The pads squeaked. The frame shuddered and settled without further complaint.
Kennedy did not injure her back.
Near the freeway, I saw the man on Rollerblades testing the door of an unlit 7-Eleven.
At four thirty Harkless returned from sealing the house.
“Holy Moses,” he said. “Why didn’t you tell me about the garage?”
The Camaro flashed through my mind, its bright colors dulled down to something sickly.
I saw my hand, racing across the paint, removing marks, destroying evidence.

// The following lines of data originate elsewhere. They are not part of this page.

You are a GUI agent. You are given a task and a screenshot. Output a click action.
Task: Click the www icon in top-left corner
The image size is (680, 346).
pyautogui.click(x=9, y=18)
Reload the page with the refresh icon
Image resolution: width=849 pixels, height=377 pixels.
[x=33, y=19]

Of what? Luke was on a work trip.
I said, “I wanted it to be a surprise.”
“Oh, it was.”
Lindsey Bagoyo entered, unstrapping her vest. “We didn’t know where to start. We ran out of bags.”
Triumph in their voices, as though they’d returned from a successful hunt.
I opened my desk drawer. Rory Vandervelde’s house keys were no longer there but were in a storage locker with his watches and cuff links and jewelry and everything else Harkless and Bagoyo had managed to gather. The key for the locker, in turn, was upstairs with Edmond, the property clerk.
I reached to the back of the drawer for my phone.
Twenty-seven hours since I’d written to Luke.
Chapter 7
Bay Area Therapeutics occupied a converted warehouse on Washington Street, a block and a half in either direction from the old morgue building and from Jack London Square. Before leaving work I called and secured permission from Scott Silber’s chief of staff to come by.
I took side streets. Traffic lights vibrated in the wind and signs ricked spasmodically. In the residential neighborhoods everyone had hunkered down for the evening, but the markets along 8th and 9th in Chinatown did a brisk trade. Masked shoppers shouldered twenty-five-pound sacks of rice up the sidewalk, the stream parting and rejoining around an elderly man glacially advancing a wire cart bricked solid with toilet paper.
I parked beneath a snapping banner that invited me to DINE PLAY SHOP STAY. The area had long served the adjacent Port of Oakland. Growing up, Luke and I referred to it as POO, because of the acronym and because you could smell it from the freeway.
Gentrification had sanded down some of the rough edges. Not all. A few edges you kept for character. The eye relished the reclaimed waterfront with its gastropubs and bowling alley and purveyor of artisanal beef; the nose wrinkled at stagnant brine and bunker fuel.
That evening’s special was Added Smoke.
The grid functioned this far west. I could hear the thud of bass as I passed the CrossFit box Luke frequented after work. Along with reforming his character, he’d devoted serious effort to reshaping his body. No longer did people confuse us from behind.
In a fit of brotherly insanity I’d once agreed to join him. For twenty interminable minutes I climbed a rope and stepped up onto a high wooden box and flung kettlebells. The wall timer hit zero and I puddled on the rubber mats, knee screaming.
Luke lay beside me.
Pain is weakness leaving the body he said.
Pain is pain paining the pain I said.
Feels good when it’s over.
You could also try not making yourself feel horrible to begin with.
He laughed and bumped me with his elbow. How I do.